– И свободы в том числе. Она уцелела чудом. Она уцелела, а прочие нет. Она сбежала на свидание, позволила случиться любви. Решила, что если батюшка больше не император, то и она не цесаревна, а стало быть, может позволить себе такую роскошь, как любовь… Правда, матушки все одно опасалась. Говорила, что больно та была строга…
Императрица отстранилась и ладонью вытерла слезы. Слезы? А Лешек не заметил, что плакал. Надо же… как мальчишка… а ведь он будущий император и права не имеет ни на слезы, ни на что другое. Глянул в каменные глаза матери и попросил:
– Расскажи…
– Так не о чем рассказывать особо… – императрица выпустила его и подала шелковый платок. – Утрись и присядь. Однажды… я только-только во дворце появилась. Все иное, незнакомое. Мир этот. Люди, которые меня и боялись, и ненавидели.
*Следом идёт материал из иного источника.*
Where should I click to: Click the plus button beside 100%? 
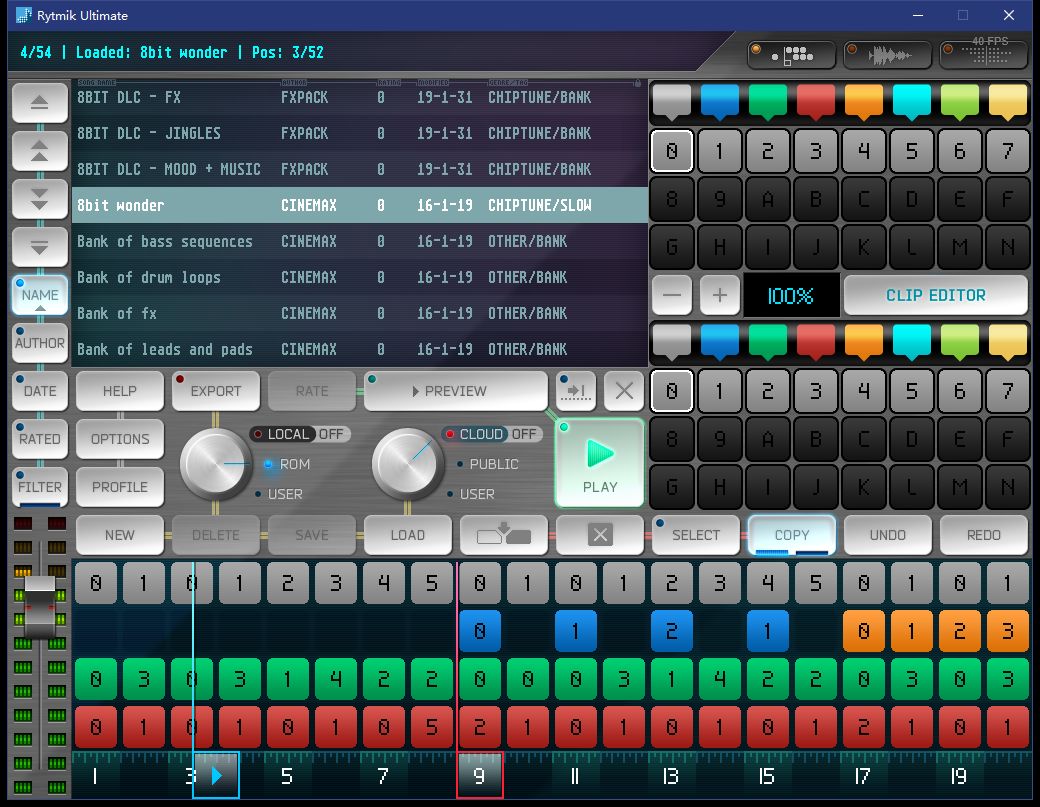(719, 295)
Я не была готова ко всему этому, терялась и, признаюсь, испытывала преогромное желание немедля покинуть это место.
Что бы было тогда?
Отец смирился бы? Или оставил бы проклятую корону? И так, и так – плохо…
– Он мне помогал. Он знал, насколько все… нехорошо порой бывало, однако мужчине тяжело воевать с женщинами, и во многом мне пришлось справляться самой. Потому я благодарна несказанно Одовецкой за ее помощь.
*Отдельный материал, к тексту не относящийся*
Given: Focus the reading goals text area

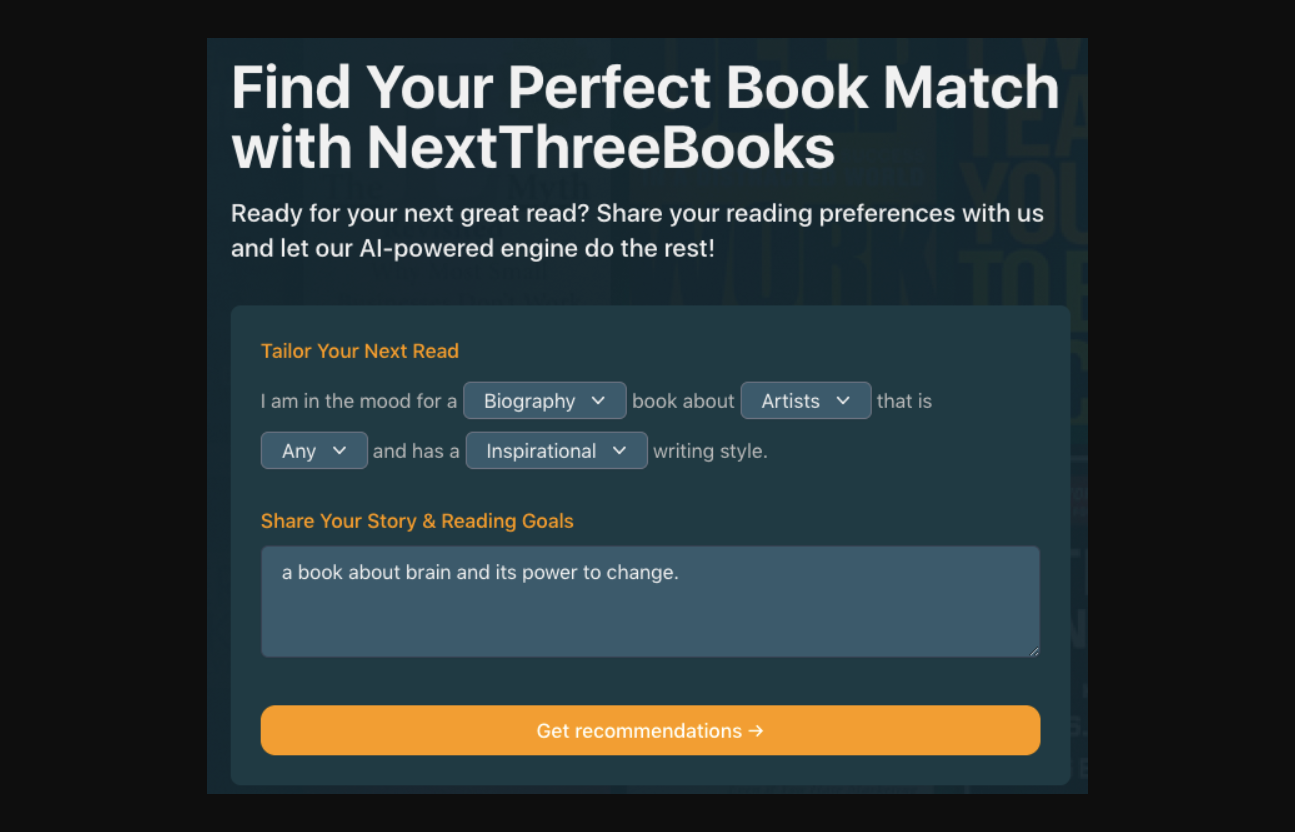Looking at the screenshot, I should click(x=650, y=610).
Матушка вернулась к кудели.
И нить заплясала, задрожала, меняя цвет на темно-синий.
– Однажды в покоях моих появилась девушка, что было удивительно, поскольку покои эти охранялись весьма и весьма тщательно. Однако, как выяснилось, дом, построенный на крови, этой крови многое позволяет. Она назвалась цесаревной Ольгой, и я ей поверила.
– Сразу?
– Она не лгала, – матушка задержала нить меж пальцами. – Белый с лазоревым – это красиво?
– Пожалуй…
– Она просила передать Сашеньке, что жива и что возвращаться не желает. Чтобы ее не искали, поскольку она знает способы скрыться и… в том не будет никому выгоды. Она вышла замуж. За человека, которого сама полагала простым. И желала лишь жить с ним в мире и согласии. Она боялась, что твой отец не устоит перед искушением, откроет Книгу и узнает правду. А узнав, попробует ее вернуть…
– А возвращаться она не желала.
– Категорически. Она понимала, что супруга ее никогда здесь не примут. И мне это было понятно. Как и опасения, что с неугодным супругом этим может произойти несчастье, пусть даже не по воле твоего отца, но по молчаливому сговору тех, кто пожелает породниться с нашим семейством.
И Лешек, подумав, кивнул. Пожалуй, что так… сколько вон на матушку покушались даже после того, как он на свет появился и был законным наследником объявлен. А уж супруга цесаревны точно не пощадили бы, тем паче если он крови простой…
Люди хрупки. Слабы.
– А еще она ждала ребенка и не желала, чтобы тот становился заложником в дворцовых игрищах. Его бы признали наследником, а там уже…
– И ты рассказала отцу?
– Нет.
– Почему?!
– Потому что пожалела ее…
– А его?!
– Он пережил смерть и брата, и племянников. Он отомстил за них. Отплакал. И отпустил. А скажи я, неужели бы он удержался? – Кудель на мгновенье замерла, чтобы заплясать скорее, сильнее. – Ты знаешь, что он стал бы искать и нашел бы. И никому от этого не стало бы хорошо.
Пожалуй, в чем-то матушка была права.
– А теперь что? – тихо спросил Лешек.
Она же, потянув нить, уже темно-золотую, янтарную, сказала:
– А теперь… теперь тебе решать.
И улыбнулась этак хитровато. Конечно, решать ему… и вот как решить, а главное – что? И прав ли Лешек в своих догадках? А если не прав, то…
– Я слышала, – матушка легко сменила тему, – ты давеча не один с прогулки вернулся…
Лизавета маялась.
Во-первых, чувствовала себя изрядно виноватой. Пусть Гришка был еще тем засранцем, лишенным не только чести и совести, но и мало-мальского ума, однако смерти он не заслуживал. Тем паче такой… Вот если бы она, Лизавета, не оставила бы его одного, беспомощного, то, глядишь… Во-вторых, не отпускало ощущение, что весьма скоро тот господин, который явно был не против назначить Лизавету виновной в этой нелепой смерти, решит-таки, что был прав в своих устремлениях.